医療関係者も買いにきている

コスメショップの男性によれば、「商売よりも世のため人のため」にマスクを販売している。とはいえ、店はギリギリの経営状況のようだ。

「今月の売り上げは前年から9割落ちたよ。ある程度は覚悟できていたけどこの状態が、6月以降も続いたら、店を続けられる自信ない。一度休業しようと思ったけども、お客さんが顔を出してくれたのに、店が閉まっていたら、もう来てくれなくなるでしょ。コロナが収束したら『新大久保でマスク買ったから』ってまた遊びに来てほしいね」

実際に、他県の人や医療関係者がマスクを求めて店に訪れているという。
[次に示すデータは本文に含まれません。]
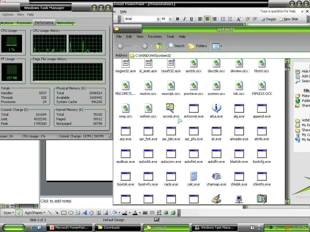Launch Internet Explorer from quick launch
This screenshot has width=310, height=232.
(33, 227)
マスクが手に入らない人にとっては、新大久保は貴重な入手場所になっている。

筆者撮影
新大久保の多くの店は個数制限を設けていない。

ただ、新大久保というエリアは複雑だ。とある店舗で店長に取材を断られた時に、同店でアルバイトをしている韓国人男性がポロッと口にした言葉が、印象に残っている。

なかなか売っていることを宣伝できない事情

「店長は新大久保にマスクが多いって知られたくないと思っているんですよ。韓国人が転売しているって日本人に勘違いされたら嫌だから」

たしかに、マスク転売による買い占め行動などは社会的に問題となり、政府も対応に乗り出している。そしてマスクの転売ヤーたちを非難する声が日本中にあふれている。輸入元など聞かせてくれた新大久保のひとたちは問屋から仕入れている人しかいなかったが、マスクを売ることが差別や偏見の火種になりかねないと恐れる韓国人店主や店員の気持ちは、インターネット上にあふれるヘイトスピーチを見ていれば理解できる。

この取材から、マスク不足よりも根深い、日本の問題を突きつけられた気がした。